Se estes Stateside Puerto Ricans, como são conhecidos os naturais da ilha que vivem nos EUA continentais, sentiram o insulto de Hinchcliffe e prometem castigar Trump nas urnas no próximo dia 5 de novembro, os que vivem na ilha não terão essa hipótese. Isto porque, apesar de Porto Rico ser um estado associado dos EUA, os seus 3,2 milhões de residentes não podem votar nas presidenciais. Como as Ilhas Virgens, a Samoa Americana, Guam ou as Ilhas Marianas do Norte, Porto Rico é uma das entidades administrativas fora do continente americano que estão sob soberania dos EUA, mas não são um dos 50 estados da União.

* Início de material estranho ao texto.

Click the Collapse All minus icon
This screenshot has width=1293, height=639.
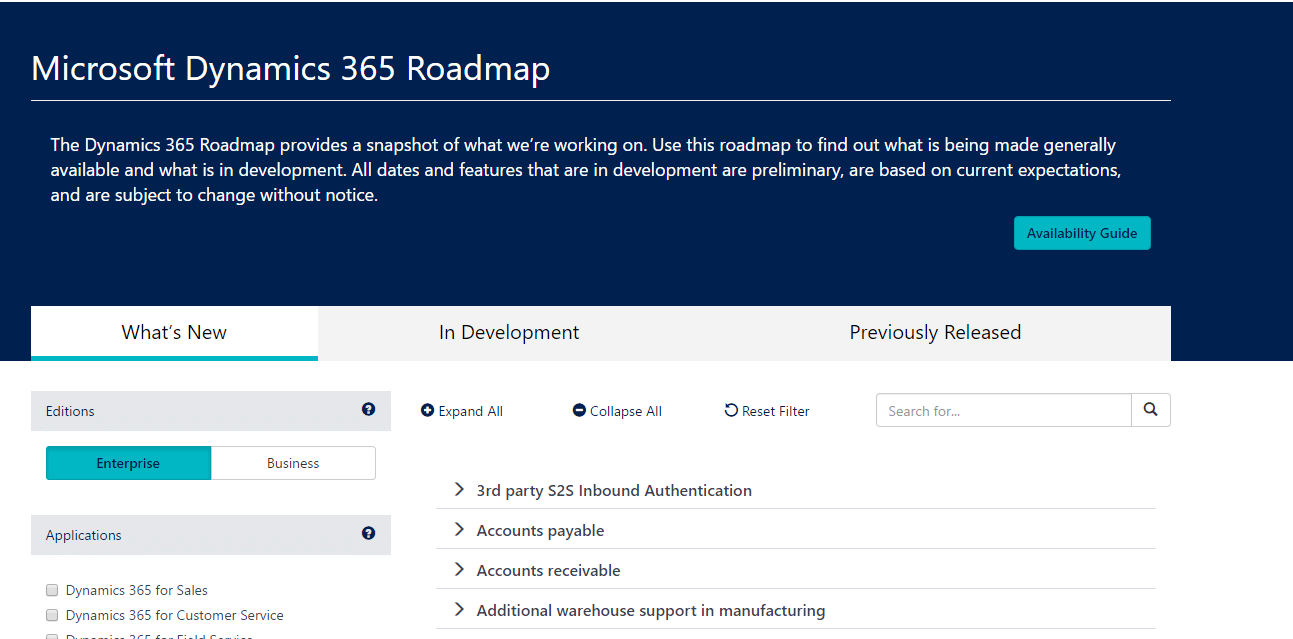click(578, 410)
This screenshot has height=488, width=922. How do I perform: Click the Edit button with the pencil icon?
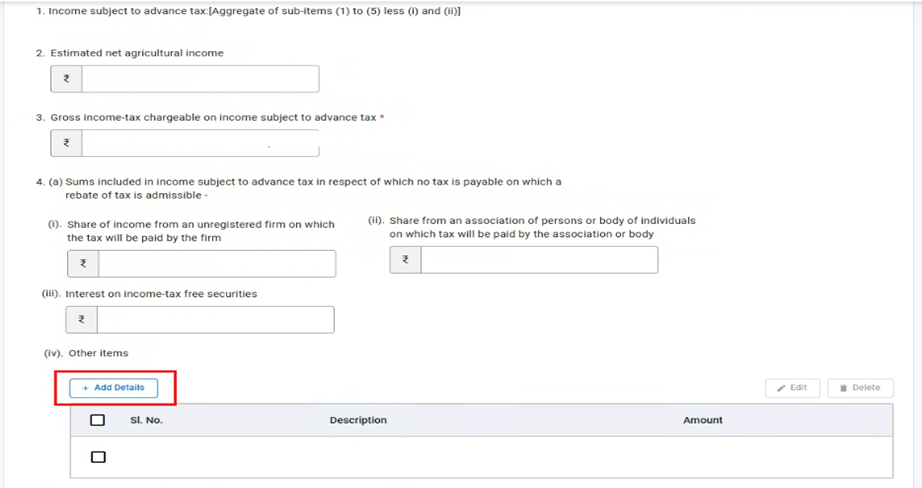pos(792,388)
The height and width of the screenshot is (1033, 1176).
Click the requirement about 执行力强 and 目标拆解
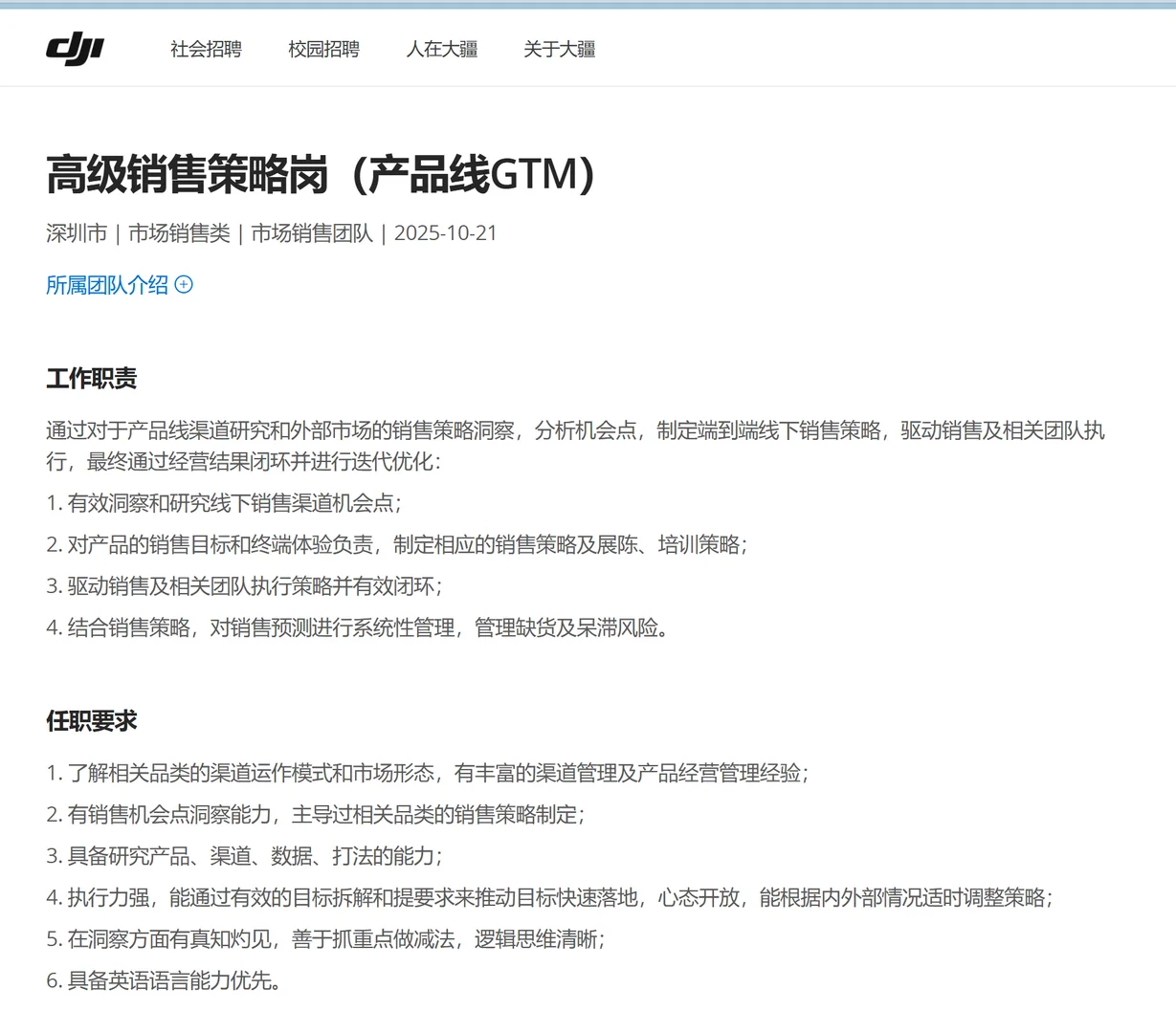click(x=549, y=897)
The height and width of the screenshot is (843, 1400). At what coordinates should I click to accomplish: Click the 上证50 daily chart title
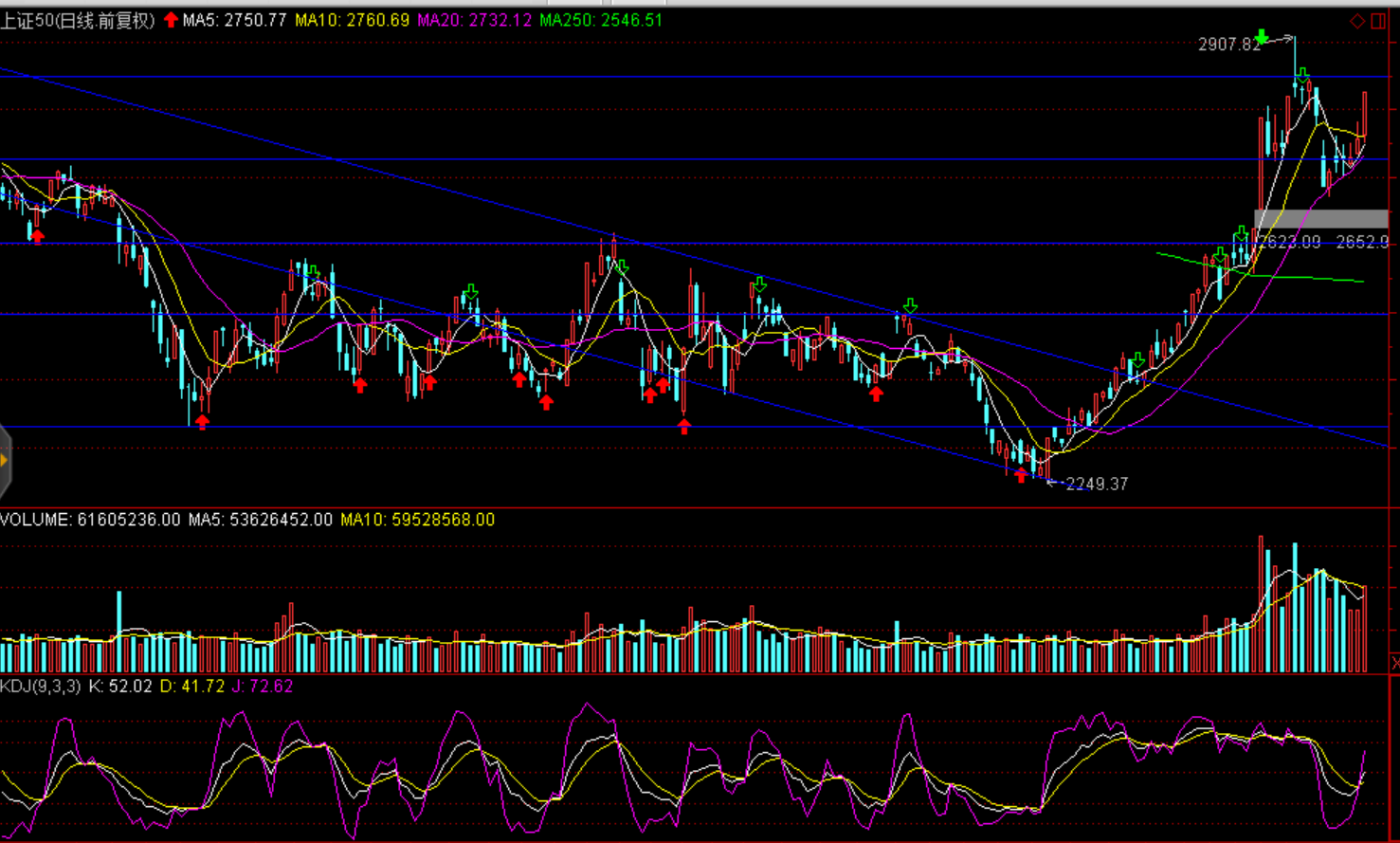(x=78, y=20)
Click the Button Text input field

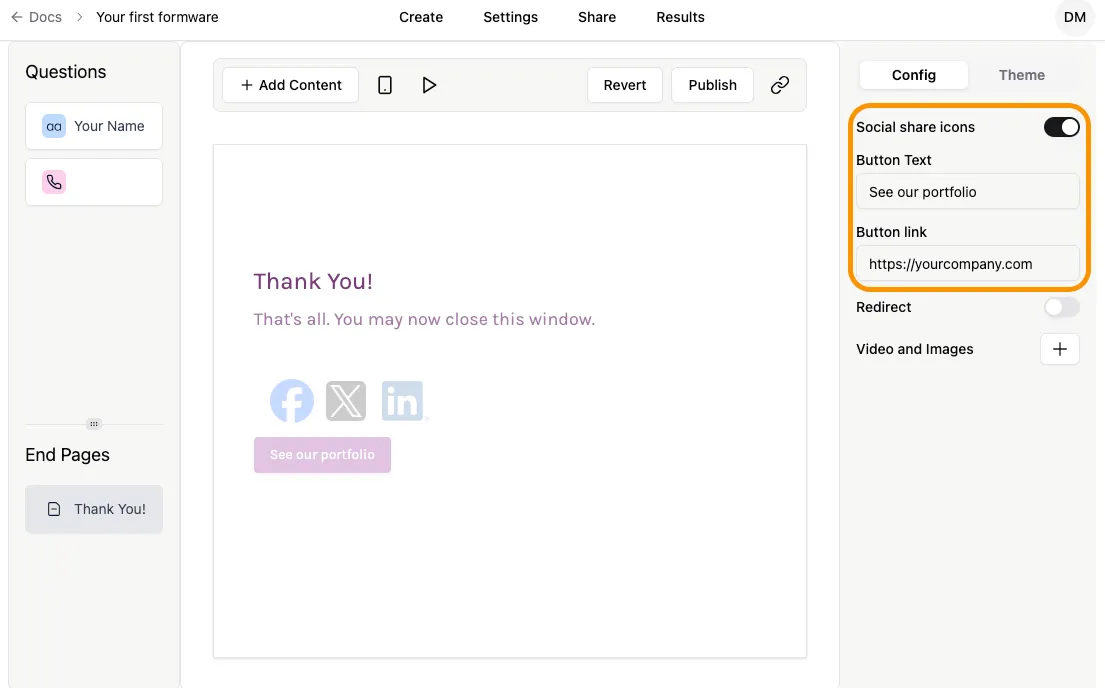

Se podem votar nas primárias dos partidos, os habitantes destes territórios, apesar de terem cidadania americana, não podem participar nas presidenciais. Ou seja, Porto Rico tem direito a um delegado (mas não a um voto) no Colégio Eleitoral, onde os representantes de cada estado elegem o chefe de Estado.

Em 1898, durante a Guerra Hispano-Americana, as tropas dos EUA invadiram Porto Rico. Derrotada, Espanha cederia a ilha aos americanos, bem como as Filipinas e Cuba. Das três, só Porto Rico continua sob soberania da América. Mas, durante muitos anos, os seus habitantes viram-se privados de direitos que a Constituição dos EUA - datada de 1787 - garante aos outros americanos. Só em 1940 todos os porto-riquenhos passaram a ter cidadania americana, 12 anos antes de Washington autorizar a ilha a redigir a sua própria Constituição e passar a eleger um governador e poderes legislativos e judiciais próprios. Mas a defesa, controlos fronteiriços e relações externas continuam dependentes do governo federal até hoje. 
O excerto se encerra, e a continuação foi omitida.